• EXERCISE AIM: Swap "triangle icon" for "arrow icon" in the lines below, starting at the line that has "Task: Click the Đồ thị 2 triangle icon" and going through the last line, with everything else unchanged. Give back only those lines, without the pictures.

-- START ENTRIES --

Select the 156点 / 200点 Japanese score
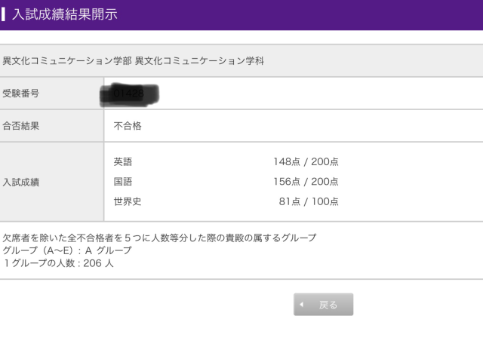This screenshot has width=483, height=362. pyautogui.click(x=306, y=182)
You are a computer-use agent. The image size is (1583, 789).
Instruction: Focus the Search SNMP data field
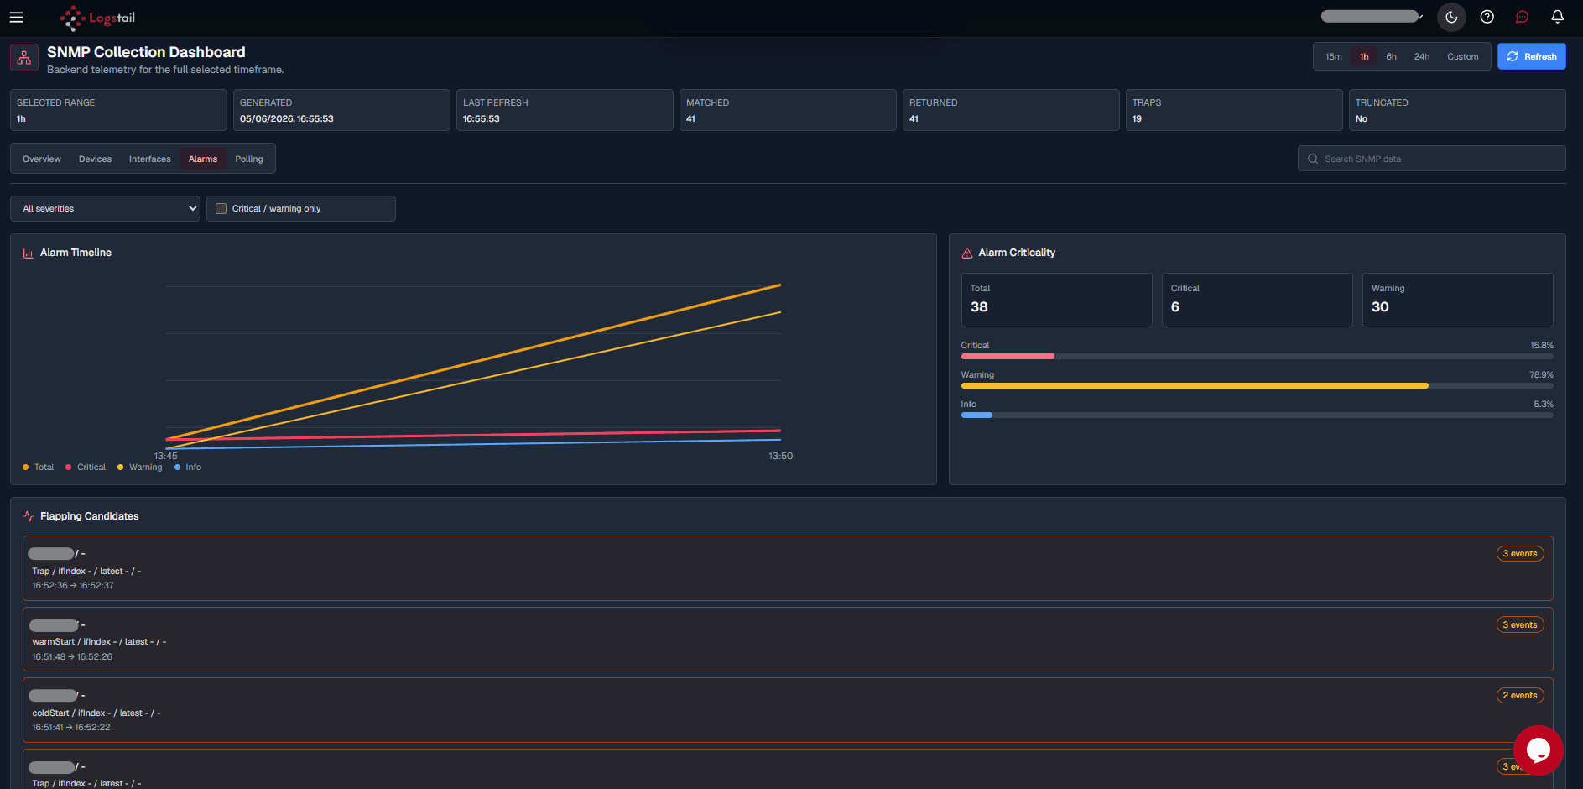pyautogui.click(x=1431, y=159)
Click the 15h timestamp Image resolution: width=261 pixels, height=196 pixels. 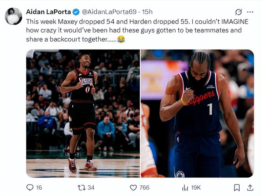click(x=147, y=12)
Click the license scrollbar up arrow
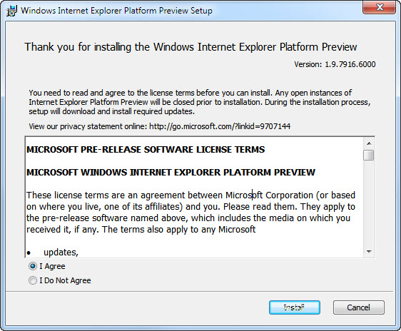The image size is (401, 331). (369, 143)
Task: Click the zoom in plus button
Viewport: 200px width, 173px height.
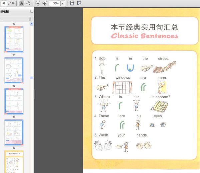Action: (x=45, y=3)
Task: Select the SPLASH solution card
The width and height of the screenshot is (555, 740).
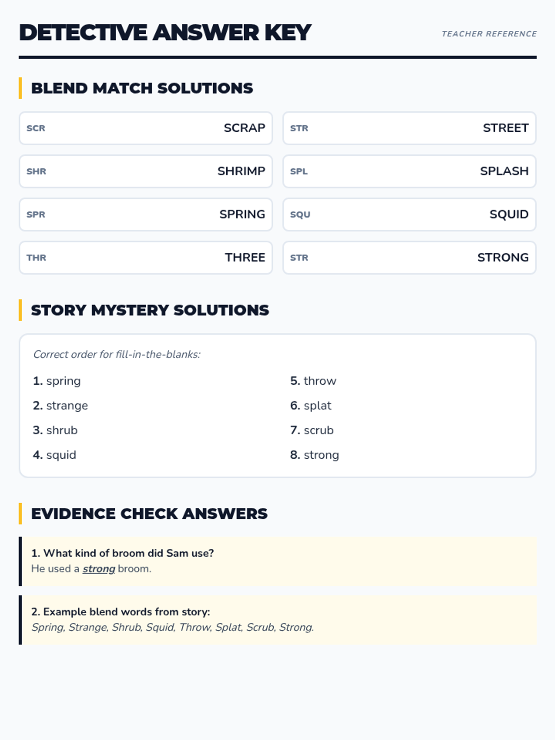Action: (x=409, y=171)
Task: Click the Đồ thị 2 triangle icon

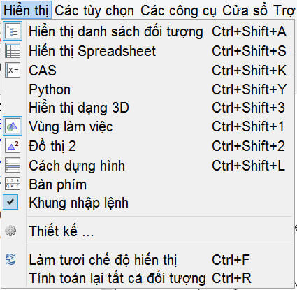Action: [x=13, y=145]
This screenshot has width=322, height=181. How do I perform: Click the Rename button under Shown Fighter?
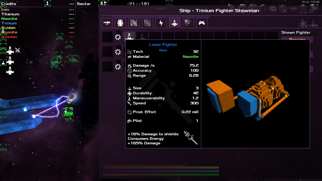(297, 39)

-- END ENTRIES --

• SOLUTION TO THE PROBLEM:
Task: Click the Đồ thị 2 arrow icon

Action: [x=13, y=145]
This screenshot has width=322, height=181. How do I perform: Click the Rename button under Shown Fighter?
(297, 39)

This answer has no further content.